Task directions
Report the number of lines in the data below where the string "computer" shows up, and only that number.

The data
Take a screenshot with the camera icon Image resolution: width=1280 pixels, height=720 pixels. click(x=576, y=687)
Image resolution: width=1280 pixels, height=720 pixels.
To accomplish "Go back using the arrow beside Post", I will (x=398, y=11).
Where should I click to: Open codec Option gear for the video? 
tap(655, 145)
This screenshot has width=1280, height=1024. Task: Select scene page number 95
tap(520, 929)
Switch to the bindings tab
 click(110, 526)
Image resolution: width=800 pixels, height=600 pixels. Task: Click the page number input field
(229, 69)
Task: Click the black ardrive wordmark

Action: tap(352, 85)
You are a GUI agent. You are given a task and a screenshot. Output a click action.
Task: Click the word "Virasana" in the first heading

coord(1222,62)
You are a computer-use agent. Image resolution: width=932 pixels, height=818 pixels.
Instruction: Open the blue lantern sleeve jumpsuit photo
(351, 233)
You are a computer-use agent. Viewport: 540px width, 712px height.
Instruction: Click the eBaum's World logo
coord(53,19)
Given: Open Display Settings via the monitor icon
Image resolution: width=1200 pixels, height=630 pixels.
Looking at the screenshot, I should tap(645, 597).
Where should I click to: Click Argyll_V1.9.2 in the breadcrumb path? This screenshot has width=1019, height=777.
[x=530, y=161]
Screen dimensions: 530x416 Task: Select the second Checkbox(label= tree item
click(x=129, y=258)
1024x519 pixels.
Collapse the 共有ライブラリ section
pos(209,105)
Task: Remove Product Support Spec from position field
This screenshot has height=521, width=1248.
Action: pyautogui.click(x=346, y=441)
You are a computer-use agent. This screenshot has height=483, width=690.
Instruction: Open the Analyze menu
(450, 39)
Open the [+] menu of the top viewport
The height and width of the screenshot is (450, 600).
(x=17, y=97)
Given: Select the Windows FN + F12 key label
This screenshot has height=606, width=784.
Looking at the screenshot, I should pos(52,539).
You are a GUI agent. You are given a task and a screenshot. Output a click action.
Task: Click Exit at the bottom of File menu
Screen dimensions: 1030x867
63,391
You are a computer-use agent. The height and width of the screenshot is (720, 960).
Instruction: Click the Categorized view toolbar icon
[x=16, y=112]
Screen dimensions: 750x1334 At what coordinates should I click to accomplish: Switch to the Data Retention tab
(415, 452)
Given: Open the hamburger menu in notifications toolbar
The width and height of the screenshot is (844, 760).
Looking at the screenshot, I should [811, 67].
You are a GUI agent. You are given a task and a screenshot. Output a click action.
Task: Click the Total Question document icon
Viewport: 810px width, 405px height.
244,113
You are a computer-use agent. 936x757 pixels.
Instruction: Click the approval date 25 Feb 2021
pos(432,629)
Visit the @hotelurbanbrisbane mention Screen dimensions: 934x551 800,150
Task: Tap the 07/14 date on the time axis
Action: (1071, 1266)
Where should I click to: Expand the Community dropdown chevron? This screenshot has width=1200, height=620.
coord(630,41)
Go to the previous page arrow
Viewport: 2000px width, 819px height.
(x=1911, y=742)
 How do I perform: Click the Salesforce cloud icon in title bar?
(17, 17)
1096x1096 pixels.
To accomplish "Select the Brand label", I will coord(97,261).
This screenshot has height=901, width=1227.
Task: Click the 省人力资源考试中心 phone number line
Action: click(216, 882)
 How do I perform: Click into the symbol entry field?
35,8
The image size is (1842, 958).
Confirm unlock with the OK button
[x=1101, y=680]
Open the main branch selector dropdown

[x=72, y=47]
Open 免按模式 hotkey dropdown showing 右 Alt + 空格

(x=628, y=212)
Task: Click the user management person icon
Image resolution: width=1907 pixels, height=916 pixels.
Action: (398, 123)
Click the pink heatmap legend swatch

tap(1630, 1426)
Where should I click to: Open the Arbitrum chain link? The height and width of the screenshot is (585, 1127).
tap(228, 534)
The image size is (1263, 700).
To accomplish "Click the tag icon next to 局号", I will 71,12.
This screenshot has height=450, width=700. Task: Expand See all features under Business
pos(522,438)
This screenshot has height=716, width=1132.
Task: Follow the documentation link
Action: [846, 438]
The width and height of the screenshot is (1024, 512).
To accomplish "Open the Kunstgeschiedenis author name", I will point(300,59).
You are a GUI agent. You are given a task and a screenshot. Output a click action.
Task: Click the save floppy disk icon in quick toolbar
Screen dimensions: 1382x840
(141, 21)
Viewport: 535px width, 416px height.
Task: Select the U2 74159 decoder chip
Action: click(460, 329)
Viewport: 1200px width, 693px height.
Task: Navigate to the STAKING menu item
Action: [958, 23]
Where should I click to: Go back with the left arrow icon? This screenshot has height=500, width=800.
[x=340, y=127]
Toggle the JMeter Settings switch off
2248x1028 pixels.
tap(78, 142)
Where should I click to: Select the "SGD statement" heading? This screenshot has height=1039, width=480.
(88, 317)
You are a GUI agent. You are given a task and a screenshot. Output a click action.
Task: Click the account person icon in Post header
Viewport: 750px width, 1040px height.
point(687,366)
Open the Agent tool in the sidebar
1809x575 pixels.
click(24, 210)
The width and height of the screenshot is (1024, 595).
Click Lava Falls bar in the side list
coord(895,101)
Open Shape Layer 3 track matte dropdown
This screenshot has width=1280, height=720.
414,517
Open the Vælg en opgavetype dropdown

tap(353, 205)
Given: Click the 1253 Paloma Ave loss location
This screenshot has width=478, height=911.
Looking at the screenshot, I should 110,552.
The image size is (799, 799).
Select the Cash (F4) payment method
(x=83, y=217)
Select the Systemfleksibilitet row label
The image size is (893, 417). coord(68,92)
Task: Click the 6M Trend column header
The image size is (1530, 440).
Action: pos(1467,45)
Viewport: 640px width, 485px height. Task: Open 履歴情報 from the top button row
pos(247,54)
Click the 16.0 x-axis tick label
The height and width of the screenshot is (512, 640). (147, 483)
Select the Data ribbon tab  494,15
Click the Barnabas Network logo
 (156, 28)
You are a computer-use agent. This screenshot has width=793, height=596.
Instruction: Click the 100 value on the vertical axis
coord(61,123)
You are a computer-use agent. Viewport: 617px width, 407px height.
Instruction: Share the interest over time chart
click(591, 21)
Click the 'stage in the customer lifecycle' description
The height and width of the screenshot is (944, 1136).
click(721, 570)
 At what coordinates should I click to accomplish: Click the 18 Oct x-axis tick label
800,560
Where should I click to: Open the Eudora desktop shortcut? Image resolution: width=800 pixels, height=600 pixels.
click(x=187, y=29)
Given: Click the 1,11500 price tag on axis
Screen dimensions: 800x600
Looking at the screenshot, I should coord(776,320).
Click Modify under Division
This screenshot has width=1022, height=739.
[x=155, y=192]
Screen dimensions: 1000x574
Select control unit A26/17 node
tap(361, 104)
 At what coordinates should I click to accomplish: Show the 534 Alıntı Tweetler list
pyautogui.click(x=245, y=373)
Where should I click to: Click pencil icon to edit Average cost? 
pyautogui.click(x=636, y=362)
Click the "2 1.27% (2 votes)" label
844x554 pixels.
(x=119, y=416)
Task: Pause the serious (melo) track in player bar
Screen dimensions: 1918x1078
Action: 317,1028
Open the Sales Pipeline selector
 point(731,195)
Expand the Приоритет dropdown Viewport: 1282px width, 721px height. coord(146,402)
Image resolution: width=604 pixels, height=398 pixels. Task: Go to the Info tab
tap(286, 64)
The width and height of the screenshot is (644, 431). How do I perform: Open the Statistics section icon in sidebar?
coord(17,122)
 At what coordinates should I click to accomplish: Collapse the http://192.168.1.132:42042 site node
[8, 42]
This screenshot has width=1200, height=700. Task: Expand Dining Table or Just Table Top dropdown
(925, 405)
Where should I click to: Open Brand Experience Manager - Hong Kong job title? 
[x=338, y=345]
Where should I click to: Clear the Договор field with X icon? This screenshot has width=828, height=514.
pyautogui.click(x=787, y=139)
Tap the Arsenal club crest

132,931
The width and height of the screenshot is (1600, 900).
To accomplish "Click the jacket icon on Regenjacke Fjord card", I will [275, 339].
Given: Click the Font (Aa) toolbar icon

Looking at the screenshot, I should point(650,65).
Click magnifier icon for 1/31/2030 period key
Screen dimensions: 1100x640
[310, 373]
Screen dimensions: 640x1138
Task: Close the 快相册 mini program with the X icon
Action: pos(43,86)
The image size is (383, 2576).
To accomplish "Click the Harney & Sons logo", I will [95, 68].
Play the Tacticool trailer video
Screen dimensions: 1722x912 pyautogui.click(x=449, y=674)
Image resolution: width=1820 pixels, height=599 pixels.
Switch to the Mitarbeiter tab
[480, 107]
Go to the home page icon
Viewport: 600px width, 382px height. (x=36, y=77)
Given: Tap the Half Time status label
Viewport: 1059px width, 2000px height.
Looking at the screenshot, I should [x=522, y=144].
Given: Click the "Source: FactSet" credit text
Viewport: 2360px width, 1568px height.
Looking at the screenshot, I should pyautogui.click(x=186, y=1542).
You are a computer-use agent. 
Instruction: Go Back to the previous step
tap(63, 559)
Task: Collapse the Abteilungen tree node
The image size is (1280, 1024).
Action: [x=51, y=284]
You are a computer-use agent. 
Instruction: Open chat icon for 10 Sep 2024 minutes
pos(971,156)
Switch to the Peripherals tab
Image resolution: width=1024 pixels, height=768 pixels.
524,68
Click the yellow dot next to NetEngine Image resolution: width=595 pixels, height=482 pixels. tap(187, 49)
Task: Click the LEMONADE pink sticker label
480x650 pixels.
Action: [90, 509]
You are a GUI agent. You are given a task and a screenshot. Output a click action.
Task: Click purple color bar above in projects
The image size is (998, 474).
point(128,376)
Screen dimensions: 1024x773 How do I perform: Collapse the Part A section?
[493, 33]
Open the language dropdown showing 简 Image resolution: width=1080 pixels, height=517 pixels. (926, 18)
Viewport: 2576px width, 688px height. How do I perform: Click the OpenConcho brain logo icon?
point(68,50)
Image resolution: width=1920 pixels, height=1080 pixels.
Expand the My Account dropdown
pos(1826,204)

Your response
9